がんばる罰金

2019年6月26日

 答志島でのワカメ養殖漁期が終わると、その年の反省と来年に向けての課題解決のため「ワカメ養殖業者総会」が毎年開催されている。私も初めて傍聴させてもらったが、そこにあった申し合わせ事項の多さには驚いた。イカダの設置方法、作業日程、出荷の仕方などあらゆることのキメ細かなルールが定められており、例えば他人のイカダに迷惑をかけないためとか、全体の潮通しを阻害しないために種網を巻いてはいけない箇所を定めるなど、そこには自分だけがよければという組合員のわがままは認めないとする内容が多い。

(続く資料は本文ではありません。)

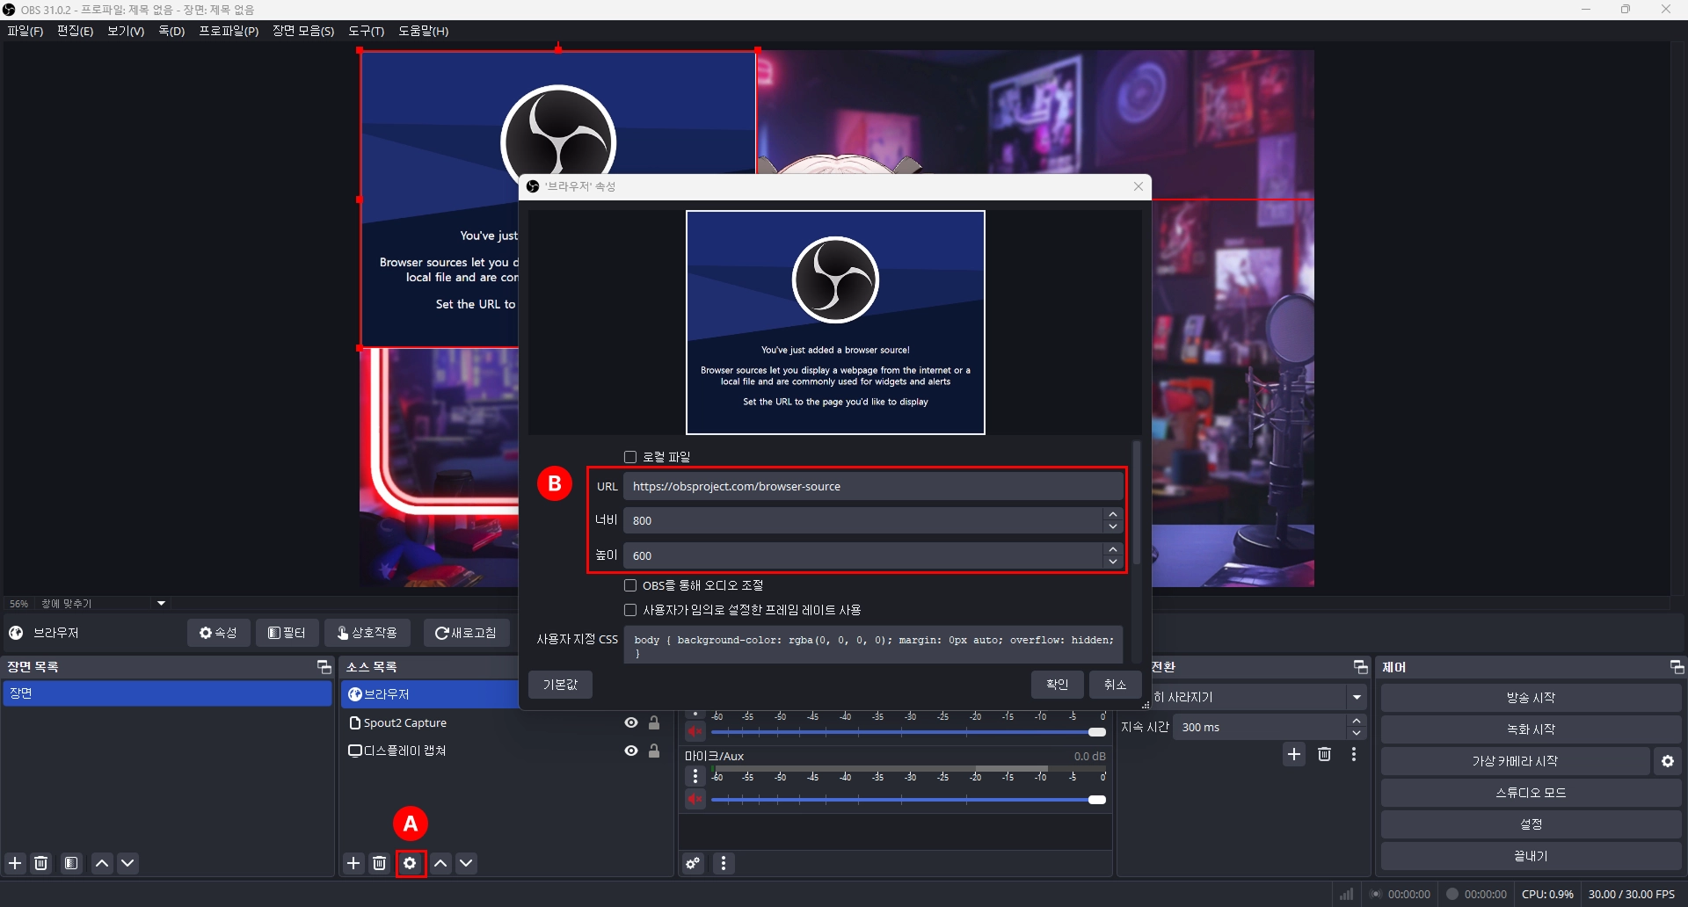Expand the scene transition type dropdown
The width and height of the screenshot is (1688, 907).
coord(1357,698)
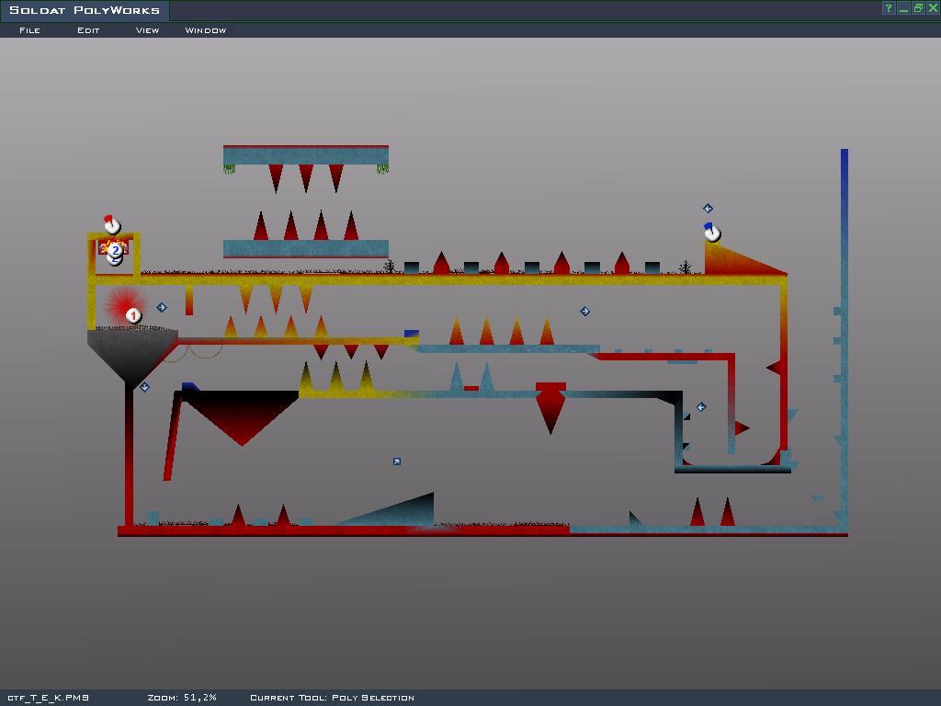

 その中で私の関心を引いたのは、全漁家の幹縄一本当たりの水揚げ平均額より少ない漁家には、その差額の7%を徴収するというルールであった。その目的は漁協に水揚げせず自主出荷(分かりやすくいうと「闇売り」)した者に対する罰金のようなものであり、その金はイカダの標識灯など共通の必要経費に充当される。ところが、総会でこれに対し不満を述べる組合員がいた。その理由は闇売りしているからではなく全くその逆で、全量を組合出荷しているものの自分の家は人手が少なくいくらがんばっても平均値に届かない、それなのに罰金まで課せられるとは、というものであった。

 確かにこれでは「お前は貧乏だから罰金を課す」ようなもので「何かおかしいですね」と、あとから総会議長の支所運営委員長に聞いたところ、笑いながら「実は自分も毎年罰金を払っている。漁場を割り当てられている以上一定量を生産する義務がある。これは組合員ががんばろうという一つの目安にもなっているのでよい面もある」とのことであった。

 このように昔から漁業者は、改訂漁業法の「適切かつ有効に漁場を利用」を厳しく実践しているのである。国は上から目線で「がんばっている漁業者は支援する」というが、国の方こそが戦略特区に関する真実を国民に明らかにするためにがんばらなければならないのではないか。